- COMPLETE THE FOLLOWING -
1. In the article about police use of lethal force, why are Ferguson and the surrounding St. Louis area braced for possible violence? Answer in one to three sentences.
2. Pick up the article about police use of lethal force after its last sentence and write what comes next.

- TEXT SECTION -
------------------------------------------------------------------------

A wooden cross on a narrow, tree-lined road marks the spot where Samantha Ramsey died a violent death.

Passersby might think the marker, etched with the 19-year-old’s name and a yellow smiley face, is a memorial to a car crash victim. They would be wrong.

In April, Ramsey was killed when a sheriff’s deputy fired four bullets through her car windshield as she left a party on the banks of the Ohio River. Ramsey, who did not have a gun, was dead before her mother got to the hospital. A grand jury took one day to review evidence — including the deputy’s testimony that he feared for his life — before declaring the shooting justified.

With that, Ramsey’s relatives joined the ranks of families who demand answers about why lethal force was used, and who decides what is reasonable use of force.

Those questions are in play in Missouri right now, as a grand jury weighs whether to indict police Officer Darren Wilson in the Aug. 9 shooting death of Michael Brown, an unarmed 18-year-old. The incident sparked months of unrest, which is why the city of Ferguson and the surrounding St. Louis area are braced for possible violence whichever way the jury decides.

The hurdles for indicting or convicting a uniformed officer are high, for many reasons.

“There’s a great deal of deserved respect for the difficulties of being a police officer,” said Erwin Chemerinsky, dean of the UC Irvine School of Law. “There’s a desire to give great deference to police officers.”

As with Ferguson, critics sometimes see law enforcement agencies as reluctant to go after their own members. In Brown’s case, the Ferguson Police Department was vilified by protesters after withholding Wilson’s name from the public for a week, giving the officer and his family time to relocate while the case was investigated. Moreover, prosecutors depend on police officers as witnesses, and jurors give officers in peril the benefit of the doubt.

Police use of force is guided by the 4th Amendment, which protects individuals from unreasonable searches and seizures. Another legal standard is that police should use no more force than is reasonably necessary.

------------------------------------------------------------------------

- EXERCISE DATA -
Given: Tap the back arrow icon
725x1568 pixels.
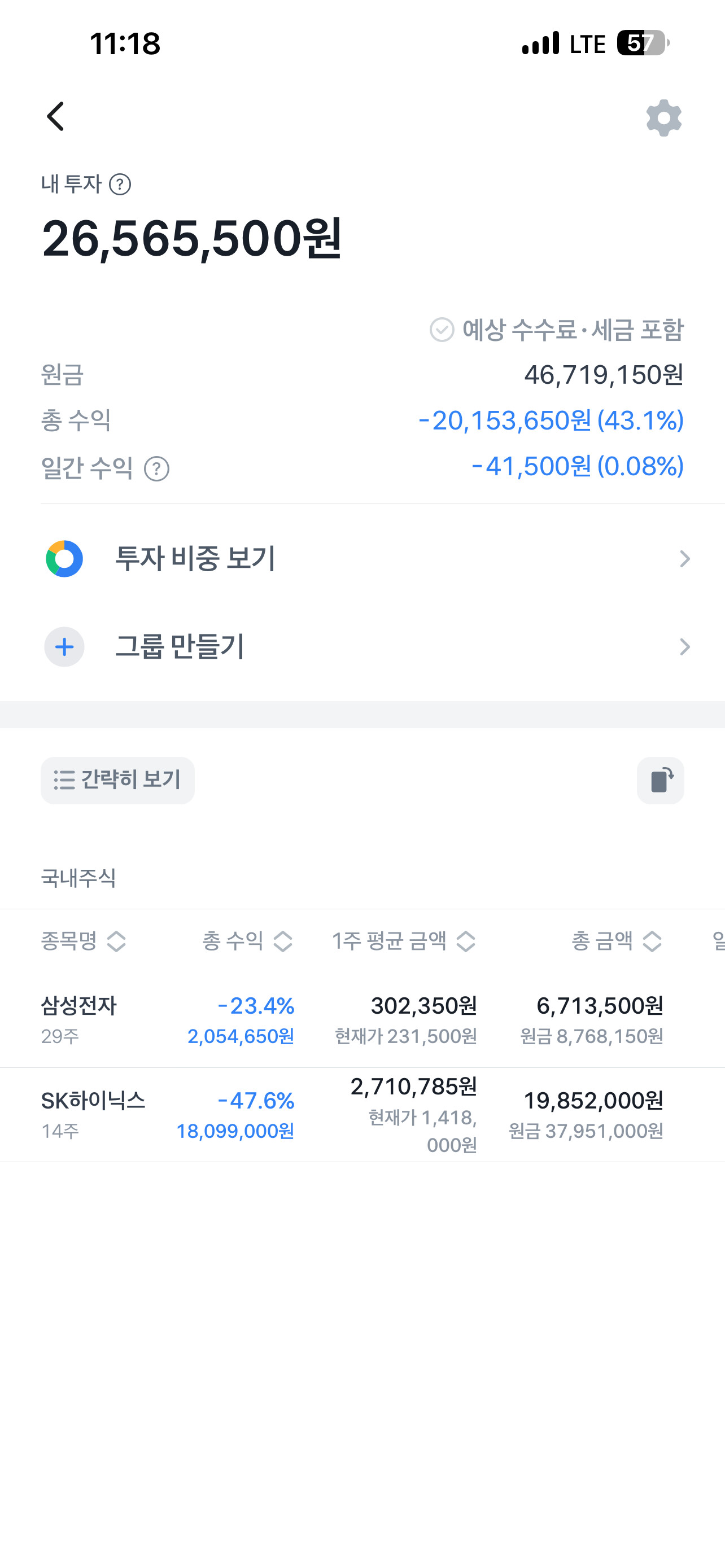Looking at the screenshot, I should 55,116.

------------------------------------------------------------------------

- ANSWERS BELOW -
1. The Aug. 9 shooting death of Michael Brown sparked months of unrest, so the area is braced for possible violence whichever way the grand jury decides on indicting Officer Darren Wilson.

2.
The big question is just what is reasonable.

It lies at the heart of Ramsey’s case, Michael Brown’s, and a long list of similar clashes between civilians and police officers that ended with casualties and accusations.

The 1991 beating of Rodney King by Los Angeles police, caught on video, led to charges against four officers. After a jury trial in 1992, all were acquitted, a decision that sparked violent riots across the city and led to Chief Daryl F. Gates resigning and the LAPD reexamining its use of force.

More recently, Kelly Thomas, a homeless man with schizophrenia, was beaten in 2011 by Fullerton police when he wouldn’t follow their commands. Thomas died a few days later. That scene also was captured on video — with Thomas shouting, “Dad, help me!” — and led to charges against three officers. Two were acquitted; prosecutors dropped charges against the third.”We all look at it from our own perspective,” Chemerinsky said. “Ultimately, either one perceives it as a police officer in a split second using deadly force to protect himself, or a police officer committing murder.”

Law professor Franklin E. Zimring, who directs the criminal justice research program at UC Berkeley’s Earl Warren Legal Institute, said “enormous obstacles” hinder criminal cases involving law enforcement officers.

One impediment is the burden of proof, which requires prosecutors to prove beyond a reasonable doubt that an officer acted improperly. That burden “has special force when you have police officers” on trial, Zimring said.

Another is the question of what police officers feared would have happened had they not acted, he said. And then there is the he-said-she-said nature of most cases, with publicly trusted authorities up against sometimes marginal victims.

“It has to be a really horrendous outlier before you can expect the criminal process to succeed,” Zimring said.

Zimring has analyzed nearly four decades of FBI statistics on police-involved killings — including cases in which officers also were victims.

His research, which has yet to be published, shows an average of 400 civilians, both armed and unarmed, are killed by police in this country each year. It also shows that excessive police violence is usually part of a larger pattern in a law enforcement agency, he said.

Continue reading. It’s a damn good article.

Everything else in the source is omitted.